VIDEO: East African Enterprise Leaders gather to learn and share
“Think Equal, Build Smart, Innovate for Change,” this theme, for International Women’s Day 2019, perfectly describes the 158 participants from 79 DfG Enterprises who attended the Days for Girls East Africa Enterprise Conference held in Kampala, Uganda on March 4-6, 2019.
Women and men came from Uganda, Kenya, Tanzania, Ethiopia and the DRC for the second annual DfG Enterprise conference to sharpen sewing skills, tighten marketing plans, increase business skills, expand social media reach, and improve financial reports to ensure their DfG Enterprises are thriving within their communities.
The Days for Girls social enterprise approach supports local leaders who live in low-resourced communities to become agents of change by creating leadership opportunities in economic development and health education. Rather than being passive consumers, they step up to become leaders in the growing menstrual health and social business movement.

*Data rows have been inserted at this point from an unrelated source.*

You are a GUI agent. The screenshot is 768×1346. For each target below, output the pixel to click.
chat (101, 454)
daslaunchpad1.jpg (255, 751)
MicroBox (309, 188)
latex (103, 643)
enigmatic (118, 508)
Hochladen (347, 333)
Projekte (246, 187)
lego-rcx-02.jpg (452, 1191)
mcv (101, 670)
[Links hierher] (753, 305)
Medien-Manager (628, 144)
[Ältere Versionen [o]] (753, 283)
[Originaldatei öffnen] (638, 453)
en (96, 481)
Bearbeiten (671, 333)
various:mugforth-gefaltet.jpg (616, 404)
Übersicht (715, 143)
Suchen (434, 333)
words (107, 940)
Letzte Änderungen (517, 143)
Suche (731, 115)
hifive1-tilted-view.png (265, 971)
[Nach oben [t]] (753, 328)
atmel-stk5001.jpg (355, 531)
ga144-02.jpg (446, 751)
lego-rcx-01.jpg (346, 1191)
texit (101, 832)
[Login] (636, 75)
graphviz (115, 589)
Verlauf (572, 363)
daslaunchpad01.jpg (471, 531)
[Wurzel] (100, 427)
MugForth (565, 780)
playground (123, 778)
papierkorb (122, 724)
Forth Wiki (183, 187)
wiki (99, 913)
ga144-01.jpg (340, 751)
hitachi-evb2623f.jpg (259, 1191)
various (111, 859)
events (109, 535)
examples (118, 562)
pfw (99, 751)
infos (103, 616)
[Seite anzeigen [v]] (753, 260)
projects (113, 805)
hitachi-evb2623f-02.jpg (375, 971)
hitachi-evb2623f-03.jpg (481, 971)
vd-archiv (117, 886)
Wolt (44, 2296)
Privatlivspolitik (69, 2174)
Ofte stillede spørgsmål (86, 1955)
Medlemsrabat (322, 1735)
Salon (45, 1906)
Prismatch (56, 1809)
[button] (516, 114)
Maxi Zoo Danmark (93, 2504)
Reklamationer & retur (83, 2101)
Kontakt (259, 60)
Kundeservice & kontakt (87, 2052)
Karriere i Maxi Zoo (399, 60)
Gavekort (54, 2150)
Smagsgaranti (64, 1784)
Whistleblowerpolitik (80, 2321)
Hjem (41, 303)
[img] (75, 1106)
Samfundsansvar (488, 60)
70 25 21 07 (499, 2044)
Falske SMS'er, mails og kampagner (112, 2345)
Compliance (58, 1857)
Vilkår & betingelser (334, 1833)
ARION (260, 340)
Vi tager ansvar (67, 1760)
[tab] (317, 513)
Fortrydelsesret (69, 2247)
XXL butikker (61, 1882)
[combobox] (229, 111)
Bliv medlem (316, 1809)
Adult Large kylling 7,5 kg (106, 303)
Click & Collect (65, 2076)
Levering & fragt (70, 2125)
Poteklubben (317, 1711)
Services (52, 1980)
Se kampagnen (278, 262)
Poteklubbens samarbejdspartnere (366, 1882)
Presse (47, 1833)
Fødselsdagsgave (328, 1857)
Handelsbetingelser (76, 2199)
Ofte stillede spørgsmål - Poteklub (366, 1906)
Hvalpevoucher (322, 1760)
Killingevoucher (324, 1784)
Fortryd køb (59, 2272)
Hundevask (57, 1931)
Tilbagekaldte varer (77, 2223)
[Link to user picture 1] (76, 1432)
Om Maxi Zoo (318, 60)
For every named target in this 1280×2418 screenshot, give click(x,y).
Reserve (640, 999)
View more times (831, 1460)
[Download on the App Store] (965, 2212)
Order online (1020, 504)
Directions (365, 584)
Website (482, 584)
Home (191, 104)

Each workshop is designed to give local leaders the tools to drive community solutions. These leaders become both the creators and access points for MH products and MH education, as well as for bulk purchasers such as NGOs and schools. By empowering them to become educators, marketers and agents of behavioral change, they create a sustainable approach that meets MH needs in a way many current options do not.
Anna Okullo, an enterprise leader, grew up in Lira, Northern Uganda during Kony's Lord’s Resistance Army’s violent reign. At the conference she told how she fled with her family to Kampala where they lived in a refugee community. She met her husband there and was trained as a tailor. She often observed young girls walking home from school during the day with menstrual stains on their skirts. It made her wonder what she could do to help. When she learned about Days for Girls, she knew they had the answer she was looking for. After receiving training, she started her own DfG Enterprise and ultimately became a leader within her community to teach MH health and sell DfG Kits.
Anna joyfully expressed that she has seen the difference her Enterprise is making in her community, “…the girls absolutely love the DfG pads and are now able to succeed in school.” She is now making more money selling Days for Girls Kits than she made in her tailoring job.
By utilizing human centered design, the Days for Gir program allows for high levels of adaptability to meet local contexts and needs. At the conference, participants were reminded that Days for Girls programs are designed “by them, for them”, as the local leaders, to take over and self direct.
Each of the 158 participants who attended the conference is an engaged and active advocate for MH. With their leadership, their innovation for change, their MH education, their desire to ensure equality in menstrual health, and by providing one option to manage menstruation with a washable pad, they are turning periods into pathways.